We came north for the food, which is what people have always done in Thessaloniki. This winter the news was that the inspectors are coming too. Michelin announced in December that from the second half of 2026 the guide will widen beyond Athens to take in Thessaloniki and Santorini, the first time it has looked at the Greek mainland outside the capital. No one yet knows which kitchens have been watched. We wanted to see the city before the verdict arrives.
The cooking here was built by movement. The port drew trade from the Balkans and the Black Sea for centuries, and then the 1922 exchange brought a wave of Greeks from Asia Minor, who carried in their peppers, their bulgur and their patience with smoke and slow pots.
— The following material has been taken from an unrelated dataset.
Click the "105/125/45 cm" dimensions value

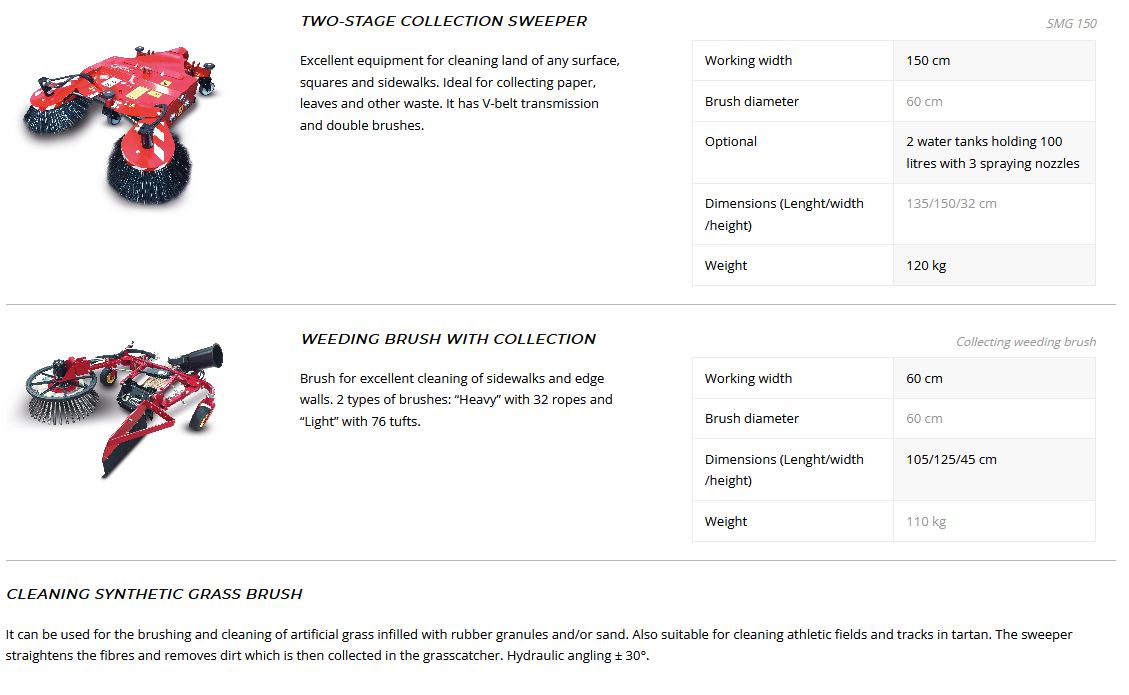[951, 460]
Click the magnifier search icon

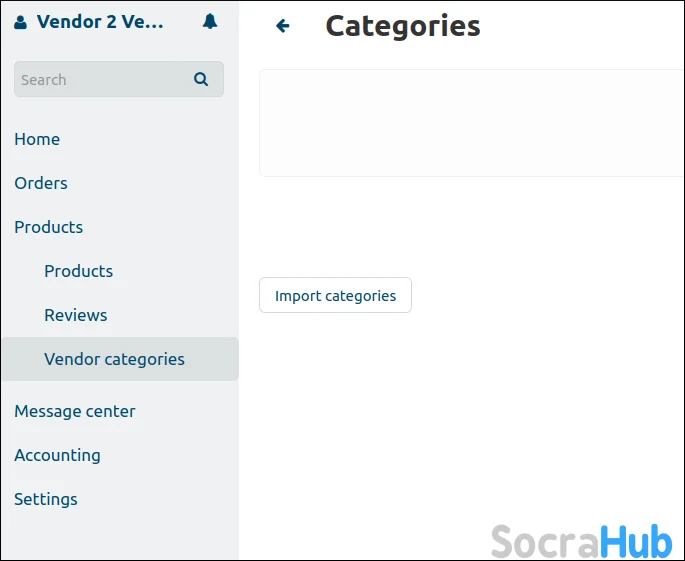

Older still is the Sephardic line, the Jewish families who came from Spain in the fifteenth century and made Thessaloniki one of the great Jewish cities of the Mediterranean, until the war took almost all of them. You taste those layers without anyone stopping to explain them.
Most of the good eating happens at a counter rather than under a white cloth. We stood at Modiano, the covered market that reopened in 2022 after a restoration that kept the iron frame and the marble and simply cleaned them. Around it the city eats in the grammar it always has. Small plates set down as they are ready, ouzo poured with a steady hand, fried mussels, a dish of gigantes, bougatsa carried over warm from a bakery two streets away. The meal is the mezes, many things taken slowly, with a lot of talk in between.
A star can measure a kitchen. It cannot measure a city that has been feeding strangers for two thousand years.
That is the quiet risk in the new attention. Thessaloniki cooks for the room first, and its finest tables are frequently its least formal ones. The guide has said it wants to uncover new talent in the north, and it will. What we hope is that the cooks it rewards keep working the way the city works, generous and unhurried, rather than tightening into food that travels better than it actually tastes.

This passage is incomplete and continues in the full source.